Potrzeba odesłania – być może na długie tygodnie lub miesiące – zestawu do producenta budzi obawy, że zespoły będą musiały dokupić dodatkowe egzemplarze, tylko po to, aby mieć je w puli „na wszelki wypadek”.

– Do Rajdu Finlandii było tak, że nawet jeśli zestaw był narażony na przeciążenie powyżej ustalonego progu i pokazał błąd, inżynier na miejscu go po prostu kasował bez względu na to, co dokładnie się przytrafiło – tłumaczy Andrew Wheatley, odpowiedzialny w FIA za sport drogowy.

– Teraz Compact Dynamics zarządziło, że jeśli trzykrotnie będzie powyżej 15G lub raz powyżej 25G, zestaw trzeba rozebrać. Nie będzie można po prostu wyczyścić rejestru.

Zapytany wprost czy takie zasady oznaczają więcej wydatków dla zespołów, Wheatley odparł:

– Na pewno jakoś [tymi] zestawami będą musieli żonglować. Jeśli będą te trzy wstrząsy, zestaw musi przejść całą inspekcję, a to sporo pracy.
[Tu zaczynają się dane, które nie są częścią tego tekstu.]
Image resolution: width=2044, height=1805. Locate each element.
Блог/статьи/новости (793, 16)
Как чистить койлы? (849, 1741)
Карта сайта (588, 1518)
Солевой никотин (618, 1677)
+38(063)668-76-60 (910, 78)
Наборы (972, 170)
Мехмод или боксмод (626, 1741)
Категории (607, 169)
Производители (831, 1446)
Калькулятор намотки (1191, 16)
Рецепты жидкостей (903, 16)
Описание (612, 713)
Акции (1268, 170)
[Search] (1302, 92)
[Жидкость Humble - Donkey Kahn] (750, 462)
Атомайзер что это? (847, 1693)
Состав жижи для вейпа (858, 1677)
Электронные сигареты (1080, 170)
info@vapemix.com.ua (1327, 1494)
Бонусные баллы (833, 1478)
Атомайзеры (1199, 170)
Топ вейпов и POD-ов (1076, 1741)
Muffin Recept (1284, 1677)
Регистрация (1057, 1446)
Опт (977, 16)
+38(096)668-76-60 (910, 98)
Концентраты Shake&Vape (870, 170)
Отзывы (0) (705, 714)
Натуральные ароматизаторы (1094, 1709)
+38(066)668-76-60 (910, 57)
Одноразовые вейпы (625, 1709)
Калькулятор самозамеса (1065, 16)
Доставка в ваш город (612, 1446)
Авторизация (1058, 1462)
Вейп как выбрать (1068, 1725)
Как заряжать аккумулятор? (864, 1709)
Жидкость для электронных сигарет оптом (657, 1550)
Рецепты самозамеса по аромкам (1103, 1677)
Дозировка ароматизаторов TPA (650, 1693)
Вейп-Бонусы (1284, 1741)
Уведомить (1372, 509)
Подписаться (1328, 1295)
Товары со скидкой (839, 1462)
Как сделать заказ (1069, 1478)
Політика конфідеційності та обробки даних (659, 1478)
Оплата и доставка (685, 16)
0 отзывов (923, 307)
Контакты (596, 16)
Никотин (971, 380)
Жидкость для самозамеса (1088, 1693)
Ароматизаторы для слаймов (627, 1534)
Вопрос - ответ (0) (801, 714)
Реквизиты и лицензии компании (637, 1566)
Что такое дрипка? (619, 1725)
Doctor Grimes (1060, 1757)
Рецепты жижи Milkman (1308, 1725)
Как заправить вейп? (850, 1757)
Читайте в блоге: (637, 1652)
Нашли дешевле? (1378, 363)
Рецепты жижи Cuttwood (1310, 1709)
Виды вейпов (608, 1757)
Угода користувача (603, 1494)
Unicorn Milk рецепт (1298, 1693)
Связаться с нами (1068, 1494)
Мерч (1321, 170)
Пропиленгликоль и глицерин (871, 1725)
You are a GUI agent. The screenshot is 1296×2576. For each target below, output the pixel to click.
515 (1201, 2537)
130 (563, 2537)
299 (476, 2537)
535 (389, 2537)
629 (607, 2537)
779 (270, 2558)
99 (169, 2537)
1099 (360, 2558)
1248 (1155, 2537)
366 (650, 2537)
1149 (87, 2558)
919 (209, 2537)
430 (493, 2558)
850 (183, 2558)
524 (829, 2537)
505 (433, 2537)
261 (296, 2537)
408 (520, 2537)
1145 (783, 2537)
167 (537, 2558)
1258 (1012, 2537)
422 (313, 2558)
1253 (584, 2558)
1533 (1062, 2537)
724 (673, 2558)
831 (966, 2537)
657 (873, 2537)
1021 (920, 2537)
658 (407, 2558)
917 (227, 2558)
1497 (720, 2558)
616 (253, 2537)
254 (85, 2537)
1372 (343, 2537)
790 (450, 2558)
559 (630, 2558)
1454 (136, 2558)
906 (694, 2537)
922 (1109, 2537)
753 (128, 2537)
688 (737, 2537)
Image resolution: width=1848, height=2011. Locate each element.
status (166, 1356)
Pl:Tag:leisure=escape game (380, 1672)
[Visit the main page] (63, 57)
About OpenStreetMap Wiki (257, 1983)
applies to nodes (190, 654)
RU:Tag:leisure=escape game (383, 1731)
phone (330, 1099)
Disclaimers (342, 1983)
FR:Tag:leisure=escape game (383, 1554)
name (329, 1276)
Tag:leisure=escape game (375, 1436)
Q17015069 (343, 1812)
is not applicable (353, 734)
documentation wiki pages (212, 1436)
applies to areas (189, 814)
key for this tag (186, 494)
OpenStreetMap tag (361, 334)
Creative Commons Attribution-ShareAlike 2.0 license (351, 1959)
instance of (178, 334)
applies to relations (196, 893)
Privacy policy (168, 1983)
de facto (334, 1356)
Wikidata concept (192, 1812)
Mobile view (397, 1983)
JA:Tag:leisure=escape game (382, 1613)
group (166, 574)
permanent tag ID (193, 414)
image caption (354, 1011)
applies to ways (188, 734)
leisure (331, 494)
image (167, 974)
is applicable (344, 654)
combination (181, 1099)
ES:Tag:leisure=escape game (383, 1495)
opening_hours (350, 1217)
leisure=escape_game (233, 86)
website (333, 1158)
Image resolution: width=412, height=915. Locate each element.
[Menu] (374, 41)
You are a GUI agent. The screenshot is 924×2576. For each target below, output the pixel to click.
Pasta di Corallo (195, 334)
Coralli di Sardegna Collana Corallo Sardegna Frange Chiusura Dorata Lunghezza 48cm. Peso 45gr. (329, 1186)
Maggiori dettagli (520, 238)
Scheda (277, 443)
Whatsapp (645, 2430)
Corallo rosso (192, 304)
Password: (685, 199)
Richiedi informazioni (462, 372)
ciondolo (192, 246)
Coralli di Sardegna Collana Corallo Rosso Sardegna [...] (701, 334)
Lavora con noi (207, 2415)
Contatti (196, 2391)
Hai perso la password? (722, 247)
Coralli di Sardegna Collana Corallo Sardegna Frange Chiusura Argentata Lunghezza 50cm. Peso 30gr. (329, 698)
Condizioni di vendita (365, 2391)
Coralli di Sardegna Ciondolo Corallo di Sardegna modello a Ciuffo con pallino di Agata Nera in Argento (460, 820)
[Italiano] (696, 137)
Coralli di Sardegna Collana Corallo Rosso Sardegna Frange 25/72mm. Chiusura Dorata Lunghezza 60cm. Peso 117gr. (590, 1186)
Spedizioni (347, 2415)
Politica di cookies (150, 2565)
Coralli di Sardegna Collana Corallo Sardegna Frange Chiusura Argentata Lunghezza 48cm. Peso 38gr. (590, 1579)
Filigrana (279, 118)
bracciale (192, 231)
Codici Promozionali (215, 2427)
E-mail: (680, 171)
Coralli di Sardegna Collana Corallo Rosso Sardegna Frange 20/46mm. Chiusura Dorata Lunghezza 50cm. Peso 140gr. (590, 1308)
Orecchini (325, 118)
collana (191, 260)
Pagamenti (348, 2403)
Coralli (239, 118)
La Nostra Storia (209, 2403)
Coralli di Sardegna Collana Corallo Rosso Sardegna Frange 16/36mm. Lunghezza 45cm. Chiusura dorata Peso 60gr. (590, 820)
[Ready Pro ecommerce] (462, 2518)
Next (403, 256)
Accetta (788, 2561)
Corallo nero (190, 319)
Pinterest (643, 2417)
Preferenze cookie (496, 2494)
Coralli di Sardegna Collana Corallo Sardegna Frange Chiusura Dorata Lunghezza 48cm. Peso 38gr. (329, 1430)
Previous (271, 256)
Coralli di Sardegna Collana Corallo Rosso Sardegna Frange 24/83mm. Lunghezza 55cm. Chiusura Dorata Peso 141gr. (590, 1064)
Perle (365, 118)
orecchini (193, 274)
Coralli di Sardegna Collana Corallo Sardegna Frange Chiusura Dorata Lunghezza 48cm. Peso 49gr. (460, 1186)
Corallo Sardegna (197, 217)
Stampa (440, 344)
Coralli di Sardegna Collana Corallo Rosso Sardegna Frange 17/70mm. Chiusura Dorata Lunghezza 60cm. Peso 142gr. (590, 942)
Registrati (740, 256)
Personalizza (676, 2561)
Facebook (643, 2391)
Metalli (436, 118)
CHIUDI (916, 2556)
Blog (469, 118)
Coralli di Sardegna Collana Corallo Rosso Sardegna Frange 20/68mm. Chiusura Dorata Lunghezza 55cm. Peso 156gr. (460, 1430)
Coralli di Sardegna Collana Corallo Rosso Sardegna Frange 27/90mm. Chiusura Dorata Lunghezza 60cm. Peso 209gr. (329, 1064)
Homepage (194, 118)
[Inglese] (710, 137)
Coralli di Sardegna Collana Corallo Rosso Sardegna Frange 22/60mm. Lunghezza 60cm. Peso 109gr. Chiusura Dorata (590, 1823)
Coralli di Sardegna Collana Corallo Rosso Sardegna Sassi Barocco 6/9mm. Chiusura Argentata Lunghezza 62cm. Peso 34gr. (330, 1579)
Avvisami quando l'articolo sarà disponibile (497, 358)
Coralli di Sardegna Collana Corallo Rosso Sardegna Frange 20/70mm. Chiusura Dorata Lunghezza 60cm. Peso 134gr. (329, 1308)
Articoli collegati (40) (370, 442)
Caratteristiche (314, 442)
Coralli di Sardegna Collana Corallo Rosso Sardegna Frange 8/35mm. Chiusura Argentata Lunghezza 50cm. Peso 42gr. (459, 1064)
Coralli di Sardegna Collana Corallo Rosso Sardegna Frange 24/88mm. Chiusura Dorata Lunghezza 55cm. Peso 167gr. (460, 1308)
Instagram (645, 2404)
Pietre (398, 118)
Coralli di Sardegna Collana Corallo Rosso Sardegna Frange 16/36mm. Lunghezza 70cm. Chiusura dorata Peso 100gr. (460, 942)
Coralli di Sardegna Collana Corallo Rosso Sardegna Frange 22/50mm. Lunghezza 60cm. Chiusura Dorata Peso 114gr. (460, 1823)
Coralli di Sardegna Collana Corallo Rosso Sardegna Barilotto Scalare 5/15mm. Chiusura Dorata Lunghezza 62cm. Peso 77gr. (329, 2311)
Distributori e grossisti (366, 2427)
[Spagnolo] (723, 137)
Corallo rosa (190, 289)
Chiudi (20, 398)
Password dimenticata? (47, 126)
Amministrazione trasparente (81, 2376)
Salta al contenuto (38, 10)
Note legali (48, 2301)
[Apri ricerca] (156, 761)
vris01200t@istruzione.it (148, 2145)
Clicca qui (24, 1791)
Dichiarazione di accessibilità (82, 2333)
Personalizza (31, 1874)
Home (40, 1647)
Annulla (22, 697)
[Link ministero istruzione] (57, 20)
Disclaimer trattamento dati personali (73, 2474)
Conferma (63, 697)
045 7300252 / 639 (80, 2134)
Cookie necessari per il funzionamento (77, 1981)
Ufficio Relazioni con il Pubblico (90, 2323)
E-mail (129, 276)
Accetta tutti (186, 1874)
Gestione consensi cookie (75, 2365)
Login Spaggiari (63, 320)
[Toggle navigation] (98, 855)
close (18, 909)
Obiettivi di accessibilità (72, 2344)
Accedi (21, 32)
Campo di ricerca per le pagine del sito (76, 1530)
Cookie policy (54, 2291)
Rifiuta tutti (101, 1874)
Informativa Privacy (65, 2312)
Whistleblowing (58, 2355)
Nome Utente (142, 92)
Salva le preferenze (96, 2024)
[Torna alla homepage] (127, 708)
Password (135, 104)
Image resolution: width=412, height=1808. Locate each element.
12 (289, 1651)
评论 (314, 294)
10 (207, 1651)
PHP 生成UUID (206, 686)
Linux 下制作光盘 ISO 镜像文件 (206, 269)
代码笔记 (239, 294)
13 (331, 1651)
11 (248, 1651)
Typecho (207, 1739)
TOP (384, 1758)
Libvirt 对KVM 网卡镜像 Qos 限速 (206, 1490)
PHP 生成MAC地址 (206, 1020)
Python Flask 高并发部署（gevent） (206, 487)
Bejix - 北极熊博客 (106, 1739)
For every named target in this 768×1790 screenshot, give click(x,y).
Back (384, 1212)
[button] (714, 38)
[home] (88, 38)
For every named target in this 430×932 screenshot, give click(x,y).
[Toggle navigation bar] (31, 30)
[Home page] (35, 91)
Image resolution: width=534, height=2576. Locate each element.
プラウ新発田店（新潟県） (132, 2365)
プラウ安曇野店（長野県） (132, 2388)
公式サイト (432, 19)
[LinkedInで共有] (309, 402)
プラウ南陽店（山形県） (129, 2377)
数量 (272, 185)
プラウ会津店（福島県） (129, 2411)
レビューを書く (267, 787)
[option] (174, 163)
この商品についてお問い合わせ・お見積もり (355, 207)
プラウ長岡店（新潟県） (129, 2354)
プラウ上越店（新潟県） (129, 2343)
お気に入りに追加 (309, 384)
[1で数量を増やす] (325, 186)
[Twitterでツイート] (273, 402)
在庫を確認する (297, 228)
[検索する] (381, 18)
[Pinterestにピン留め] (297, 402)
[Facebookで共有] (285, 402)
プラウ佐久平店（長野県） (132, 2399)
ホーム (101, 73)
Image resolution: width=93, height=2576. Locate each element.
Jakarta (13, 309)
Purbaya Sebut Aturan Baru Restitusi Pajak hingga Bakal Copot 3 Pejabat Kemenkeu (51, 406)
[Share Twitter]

Nie chodzi tylko o otwarcie zestawu od góry, ale trzeba też zajrzeć do baterii. A to działanie naprawdę destrukcyjne.

– Wszystko zależy od tego, na jakim etapie całego cyklu [w Compact Dynamics] to akurat się zdarzy, ale naprawa może potrwać miesiące. Jeśli nie masz wystarczającej liczby zestawów, pojawi się problem. Dlatego zespoły chcą mieć wszystko zbilansowane.

– Generalnie najwięcej takich wstrząsów działa, gdy jedzie się na kapciu lub jest uszkodzony amortyzator. A na przykład spektakularny wypadek Kalle Rovanpery w Finlandii był w normie, ponieważ energia się rozproszyła.

Sprawy dotyczące zestawów hybrydowych będą omawiane na najbliższym spotkaniu Komisji WRC, które zaplanowano na środę.

– Wraz z Compact Dynamics przechodzimy nieustanną ewolucję. Raz robimy krok do tyłu, raz do przodu. W Grecji mieli trzy osoby, które zbierały dane z każdego odcinka specjalnego. Dzielili się tym z ludźmi z FIA i wspólnie określali jakie są wyzwania i możliwości. Myślę, że będzie sporo rozmów na ten temat.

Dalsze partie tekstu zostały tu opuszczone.